The Second Circuit, unsurprisingly according to most commentators, has affirmed the decision of the Southern District of New York refusing to find eBay liable for contributory trademark infrintgement in the Tiffany v. eBay case. I have been following the case since before it was filed (yeah, bitter as usual!) and have written bunches of posts on it — see, look?
In terms of the Second Circuit opinion itself, you can find that here. If at some point I have something really original to say about it–after all the blogging is done by everyone else–you’ll be the first to know. But here’s a little roundup of “takes.” First, the WSJ Law Blog on the thrust of the story:
So long as eBay takes steps to remove listings it knows are bogus — and isn’t otherwise willfully blind to fraudulent sales — it can avoid liability, the court ruled. Judge Robert Sack, writing for the three-judge panel, seemed to hang his hat on the “market”:
We are disposed to think, and the record suggests, that private market forces give eBay and those operating similar businesses a strong incentive to minimize the counterfeit goods sold on their Web sites . . .

_Data section_
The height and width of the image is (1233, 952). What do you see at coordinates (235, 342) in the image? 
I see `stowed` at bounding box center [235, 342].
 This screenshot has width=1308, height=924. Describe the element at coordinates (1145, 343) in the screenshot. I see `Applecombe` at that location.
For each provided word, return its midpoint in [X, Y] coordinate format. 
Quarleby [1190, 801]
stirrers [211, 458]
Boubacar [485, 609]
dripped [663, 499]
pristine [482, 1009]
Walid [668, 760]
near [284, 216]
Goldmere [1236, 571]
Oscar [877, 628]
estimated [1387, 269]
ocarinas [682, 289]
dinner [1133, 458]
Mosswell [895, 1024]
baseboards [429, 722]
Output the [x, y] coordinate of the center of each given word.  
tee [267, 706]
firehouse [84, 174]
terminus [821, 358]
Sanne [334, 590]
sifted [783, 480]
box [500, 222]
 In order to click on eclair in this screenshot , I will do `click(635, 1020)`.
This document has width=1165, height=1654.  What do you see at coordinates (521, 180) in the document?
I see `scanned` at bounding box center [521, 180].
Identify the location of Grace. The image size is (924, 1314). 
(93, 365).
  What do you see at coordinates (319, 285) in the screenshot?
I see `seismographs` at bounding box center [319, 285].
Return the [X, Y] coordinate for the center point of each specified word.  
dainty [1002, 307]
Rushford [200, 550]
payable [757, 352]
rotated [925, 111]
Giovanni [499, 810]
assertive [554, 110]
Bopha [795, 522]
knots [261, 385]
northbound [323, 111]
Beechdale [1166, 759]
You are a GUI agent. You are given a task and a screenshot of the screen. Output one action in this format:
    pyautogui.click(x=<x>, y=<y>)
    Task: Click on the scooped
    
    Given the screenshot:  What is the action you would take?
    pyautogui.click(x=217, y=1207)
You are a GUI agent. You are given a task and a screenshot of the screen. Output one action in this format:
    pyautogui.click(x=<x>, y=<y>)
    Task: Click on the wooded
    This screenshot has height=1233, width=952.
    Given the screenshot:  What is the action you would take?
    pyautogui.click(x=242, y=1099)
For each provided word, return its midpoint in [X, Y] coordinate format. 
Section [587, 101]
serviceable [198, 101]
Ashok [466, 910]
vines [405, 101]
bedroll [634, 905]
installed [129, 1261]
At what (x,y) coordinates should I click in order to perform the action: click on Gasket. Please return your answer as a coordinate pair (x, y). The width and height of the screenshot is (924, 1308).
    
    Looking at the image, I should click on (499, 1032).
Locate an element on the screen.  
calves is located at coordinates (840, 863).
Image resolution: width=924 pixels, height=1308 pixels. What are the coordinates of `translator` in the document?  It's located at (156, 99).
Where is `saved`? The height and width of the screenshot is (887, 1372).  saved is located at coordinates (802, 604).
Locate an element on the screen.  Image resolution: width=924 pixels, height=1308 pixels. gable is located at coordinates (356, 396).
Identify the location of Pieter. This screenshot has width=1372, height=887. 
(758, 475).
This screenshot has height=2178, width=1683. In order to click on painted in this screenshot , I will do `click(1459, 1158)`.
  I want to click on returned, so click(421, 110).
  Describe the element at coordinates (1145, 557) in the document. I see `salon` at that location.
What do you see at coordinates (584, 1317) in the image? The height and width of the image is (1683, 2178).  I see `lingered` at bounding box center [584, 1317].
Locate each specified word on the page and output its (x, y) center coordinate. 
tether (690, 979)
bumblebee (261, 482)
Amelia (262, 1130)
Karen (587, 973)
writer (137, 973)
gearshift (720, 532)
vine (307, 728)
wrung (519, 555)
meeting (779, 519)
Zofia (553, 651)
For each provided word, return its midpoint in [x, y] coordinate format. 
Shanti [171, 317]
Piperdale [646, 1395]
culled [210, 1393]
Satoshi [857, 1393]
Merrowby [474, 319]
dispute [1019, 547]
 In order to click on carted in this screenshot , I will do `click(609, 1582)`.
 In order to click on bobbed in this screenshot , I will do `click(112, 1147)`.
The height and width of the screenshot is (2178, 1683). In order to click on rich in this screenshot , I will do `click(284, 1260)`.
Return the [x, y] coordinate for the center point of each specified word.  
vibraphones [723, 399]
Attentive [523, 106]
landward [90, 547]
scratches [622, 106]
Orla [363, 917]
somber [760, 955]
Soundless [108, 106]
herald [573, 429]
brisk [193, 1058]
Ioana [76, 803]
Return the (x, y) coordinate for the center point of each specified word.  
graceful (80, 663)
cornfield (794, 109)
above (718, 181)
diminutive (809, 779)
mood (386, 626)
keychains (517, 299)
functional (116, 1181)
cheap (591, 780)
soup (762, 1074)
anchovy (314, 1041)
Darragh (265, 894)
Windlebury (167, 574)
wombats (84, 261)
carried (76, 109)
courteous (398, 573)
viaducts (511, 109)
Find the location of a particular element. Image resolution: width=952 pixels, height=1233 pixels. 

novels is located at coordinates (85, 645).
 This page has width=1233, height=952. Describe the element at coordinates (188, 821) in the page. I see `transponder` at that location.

_Task directions_
Answer these questions from the post on Tiffany v. eBay:
(a) Which court's decision did the Second Circuit affirm?
(b) Who wrote for the three-judge panel?
(c) Under the ruling described in the post, what must eBay do to avoid liability?
The records have nothing to do with the text.

_Answer to this problem_
(a) The Southern District of New York.
(b) Judge Robert Sack.
(c) It must take steps to remove listings it knows are bogus and must not otherwise be willfully blind to fraudulent sales.